Trop d’impôt tue l’impôt

C’est ce slogan d’une banalité affligeante qui semble avoir été le moteur du candidat Macron depuis sa première campagne présidentielle, au point qu’il en fasse l’alpha et l’oméga de sa politique, le point fixe autour duquel devaient s’articuler ses choix et ses priorités. Il s’était alors engagé à ne créer aucun impôt nouveau, un mantra repris scrupuleusement par son inamovible ministre des Finances, Bruno Le Maire. Le Président avait d’ailleurs justifié son entêtement à ne rien céder sur l’âge de la retraite par le refus obstiné de renoncer à cet engagement, ce qui aurait, selon lui, endetté exagérément les générations à venir.

Emmanuel Macron avait raison sur un point : l’impôt a toujours eu mauvaise presse, du simple fait de son origine étymologique, qui affirme son caractère arbitraire, car il est imposé aux citoyens. On lui a souvent préféré le terme de contribution, qui souligne une forme de consentement, d’effort réparti sur l’ensemble de la communauté, permettant, dans l’idéal, une mise en commun des ressources disponibles en corrigeant les inégalités sociales. De ce point de vue, l’impôt le plus inégalitaire est celui qui s’applique indifféremment à tous les produits, sans tenir compte de la richesse ou de la pauvreté de celui qui les achète. Le prototype de cet impôt dit indirect est sans doute la TVA, dont le taux « normal » est actuellement de 20 %, ce qui représente une forme de racket de l’état, qui prélève, au passage, une part non négligeable d’une richesse produite par d’autres acteurs de l’économie, bénéficiant ainsi d’une rente de situation. Diverses circonstances ont cependant grevé le budget de l’état et l’a amené à creuser un déficit record, qu’il va devoir commencer à combler, avec les sous… du contribuable.

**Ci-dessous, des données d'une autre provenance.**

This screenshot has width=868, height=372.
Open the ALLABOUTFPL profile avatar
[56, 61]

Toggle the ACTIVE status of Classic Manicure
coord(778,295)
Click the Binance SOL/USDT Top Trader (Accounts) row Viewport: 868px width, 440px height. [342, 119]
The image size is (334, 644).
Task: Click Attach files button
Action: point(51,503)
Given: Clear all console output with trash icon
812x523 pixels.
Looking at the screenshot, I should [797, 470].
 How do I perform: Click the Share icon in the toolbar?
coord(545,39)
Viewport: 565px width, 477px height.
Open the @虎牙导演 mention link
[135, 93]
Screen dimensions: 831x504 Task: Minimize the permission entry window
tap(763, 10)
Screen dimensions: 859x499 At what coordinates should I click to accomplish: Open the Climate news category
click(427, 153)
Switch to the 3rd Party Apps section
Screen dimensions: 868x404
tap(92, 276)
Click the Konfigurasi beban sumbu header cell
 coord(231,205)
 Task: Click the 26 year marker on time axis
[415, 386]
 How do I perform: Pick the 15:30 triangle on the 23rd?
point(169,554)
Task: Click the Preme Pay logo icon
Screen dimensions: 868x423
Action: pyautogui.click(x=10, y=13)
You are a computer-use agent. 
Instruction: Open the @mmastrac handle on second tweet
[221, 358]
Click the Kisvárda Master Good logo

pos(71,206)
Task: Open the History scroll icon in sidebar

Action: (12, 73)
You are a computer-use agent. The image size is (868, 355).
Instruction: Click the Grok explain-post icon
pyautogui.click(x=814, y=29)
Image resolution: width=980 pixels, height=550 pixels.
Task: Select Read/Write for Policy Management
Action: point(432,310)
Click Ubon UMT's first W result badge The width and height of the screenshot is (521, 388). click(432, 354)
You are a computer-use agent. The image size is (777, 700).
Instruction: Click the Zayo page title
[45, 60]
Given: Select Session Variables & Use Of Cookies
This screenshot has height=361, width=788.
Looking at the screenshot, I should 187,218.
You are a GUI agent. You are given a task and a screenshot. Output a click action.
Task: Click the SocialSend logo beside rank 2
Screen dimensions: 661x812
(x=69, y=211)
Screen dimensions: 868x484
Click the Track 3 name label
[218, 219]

Pas d’impôts nouveaux, donc, mais rien n’empêchera le gouvernement d’augmenter ses « recettes de poche » telles que les taxes sur le tabac et l’alcool, au nom des exigences, réelles, de santé publique. Il peut aussi rançonner les sociétés d’autoroutes, qui, devinez quoi ? s’empresseront de répercuter leurs prélèvements sur les automobilistes. Il est aussi question de supprimer la détaxation des carburants non routiers, au grand dam des professions concernées, et de revenir sur l’avantage concédé au transport aérien, désormais décrié, en appliquant une taxe sur le kérosène comparable à celle qui touche la route ou la voie ferrée. L’imagination des fonctionnaires de Bercy fera le reste, et elle ne manque pas. Ce sont les arbitrages qui vont être compliqués. On dit que dans chaque niche fiscale se cache un chien, prêt à mordre la main qui l’a nourri. À force de vouloir contenter tout le monde et son père, ce gouvernement de plus en plus fantoche pourrait finir par mécontenter trop de catégories sociales et toucher ainsi les limites du miracle permanent lié à l’article 49 alinéa 3 de la Constitution, au point de faire voter une motion de défiance entraînant sa chute.